**EXERCISE INSTRUCTIONS:** In this exercise, print only the lines of the records below from the one with "At what coordinates" through the one with "Click external arrow", inclusive. Pictures are not part of the copy.

**PROVIDED MATERIAL:**
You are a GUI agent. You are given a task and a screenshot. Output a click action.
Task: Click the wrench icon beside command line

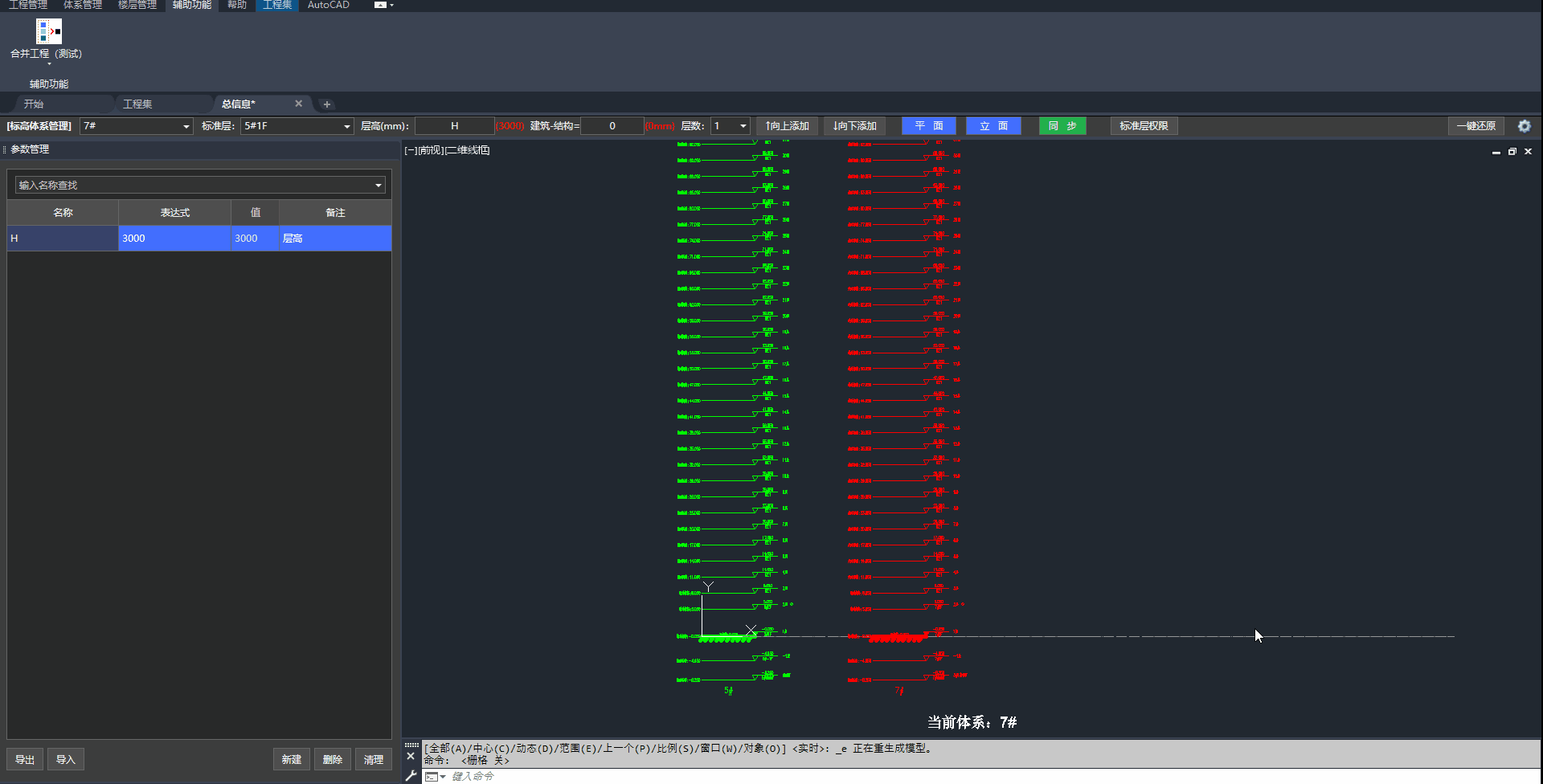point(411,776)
...
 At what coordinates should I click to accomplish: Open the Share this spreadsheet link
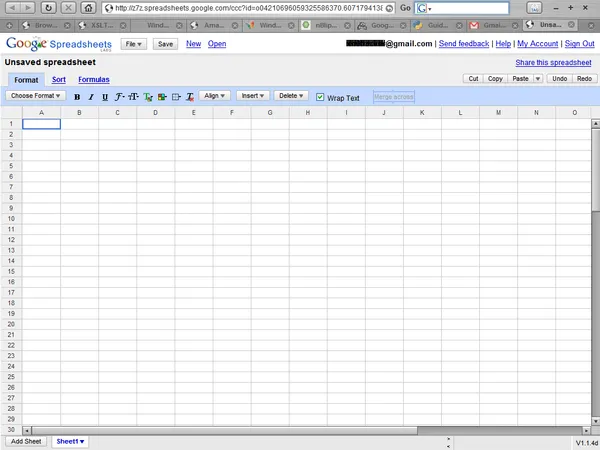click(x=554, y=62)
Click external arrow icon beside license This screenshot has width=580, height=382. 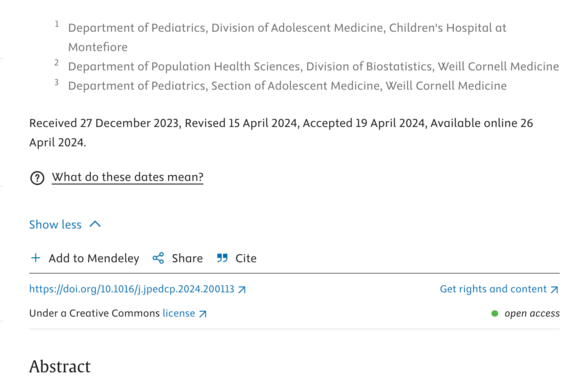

**YOUR RESPONSE:**
 At what coordinates should I click to accomplish: Open the Share this spreadsheet link
click(x=554, y=62)
Click external arrow icon beside license This screenshot has width=580, height=382. 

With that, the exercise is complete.